___ Study material ___

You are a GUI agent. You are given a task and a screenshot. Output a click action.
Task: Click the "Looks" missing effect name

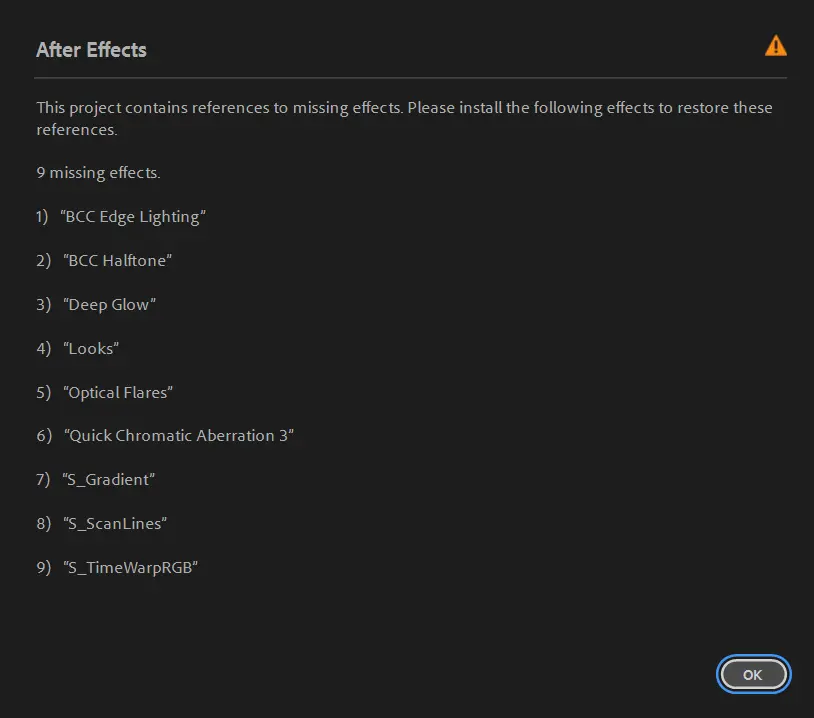90,349
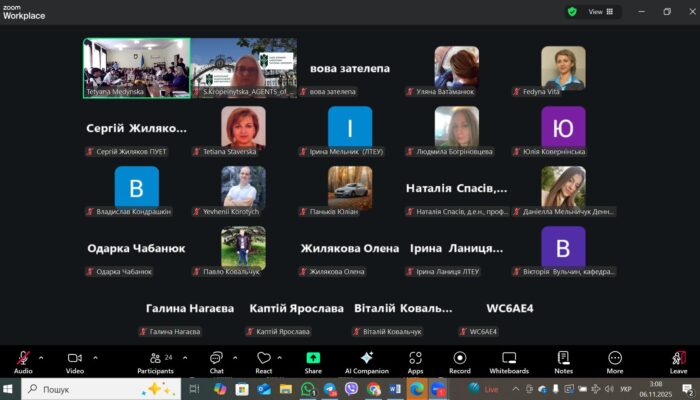Click the green encryption shield icon
Viewport: 700px width, 400px height.
(572, 12)
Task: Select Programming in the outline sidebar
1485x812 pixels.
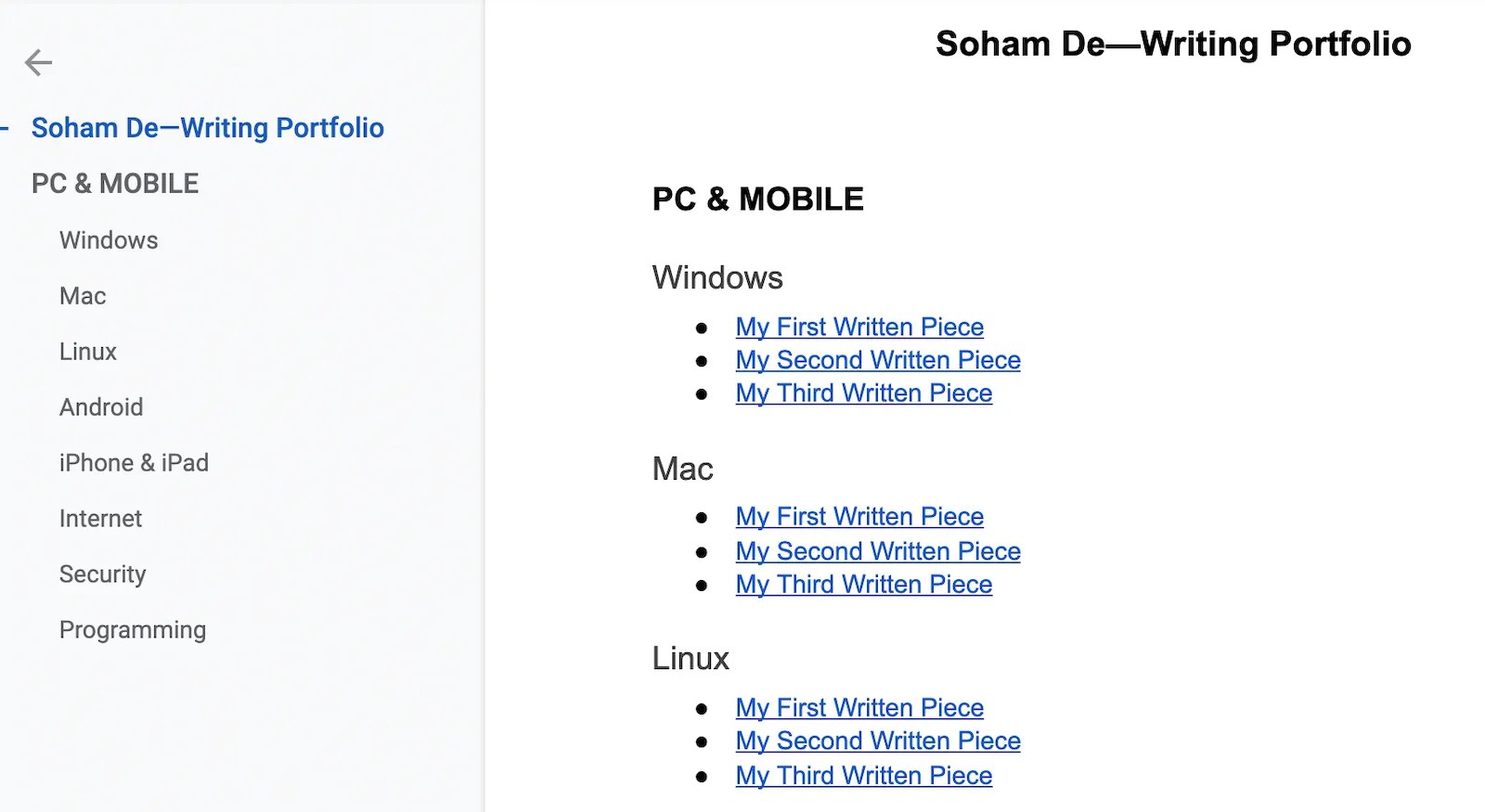Action: coord(133,630)
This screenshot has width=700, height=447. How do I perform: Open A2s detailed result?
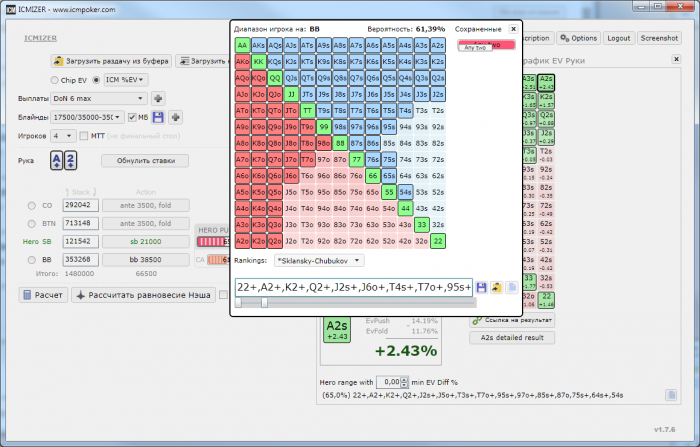512,338
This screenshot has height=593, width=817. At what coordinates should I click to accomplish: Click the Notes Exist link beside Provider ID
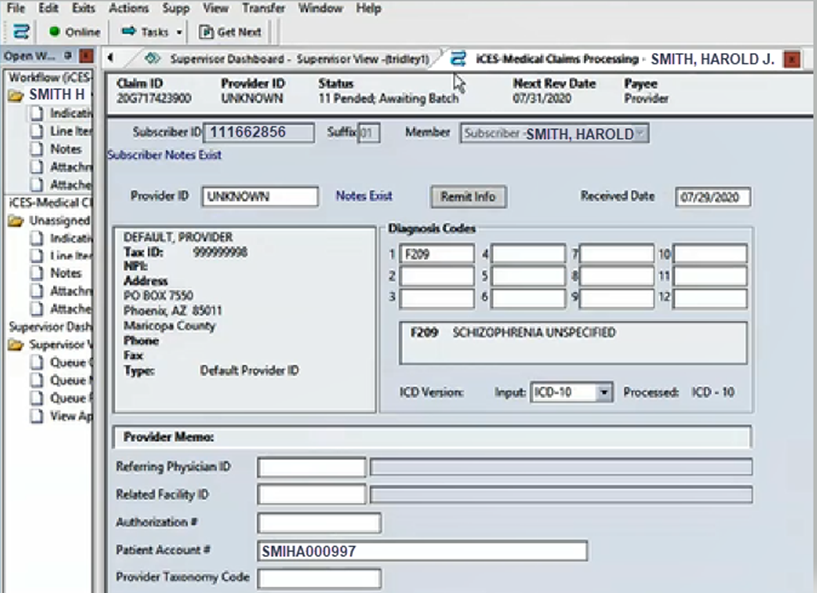coord(364,197)
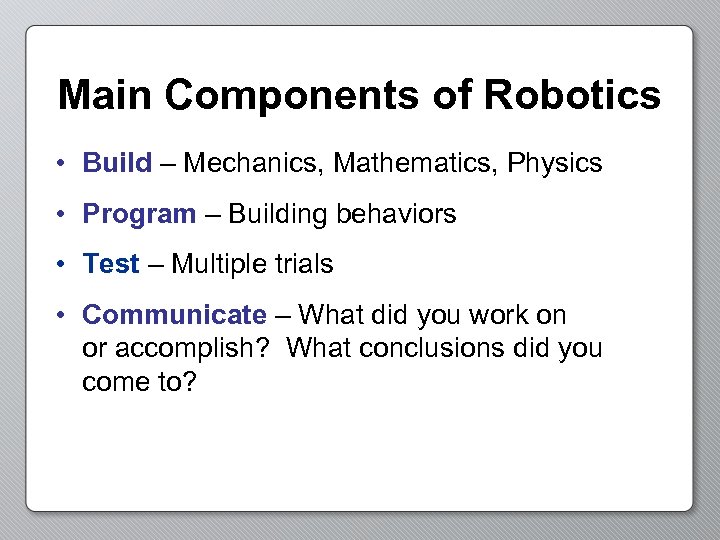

___

**Problem:** Set the listing down exactly, without its pictures.

**The completed task:**
You are a GUI agent. You are given a task and a screenshot. Output a click action.
Task: Click the "Looks" missing effect name

90,349
Click the green encryption shield icon
Viewport: 700px width, 400px height.
(572, 12)
Task: Select Programming in the outline sidebar
1485x812 pixels.
Action: coord(133,630)
This screenshot has width=700, height=447. How do I perform: Open A2s detailed result?
512,338
This screenshot has height=593, width=817. At what coordinates should I click to accomplish: Click the Notes Exist link beside Provider ID
coord(364,197)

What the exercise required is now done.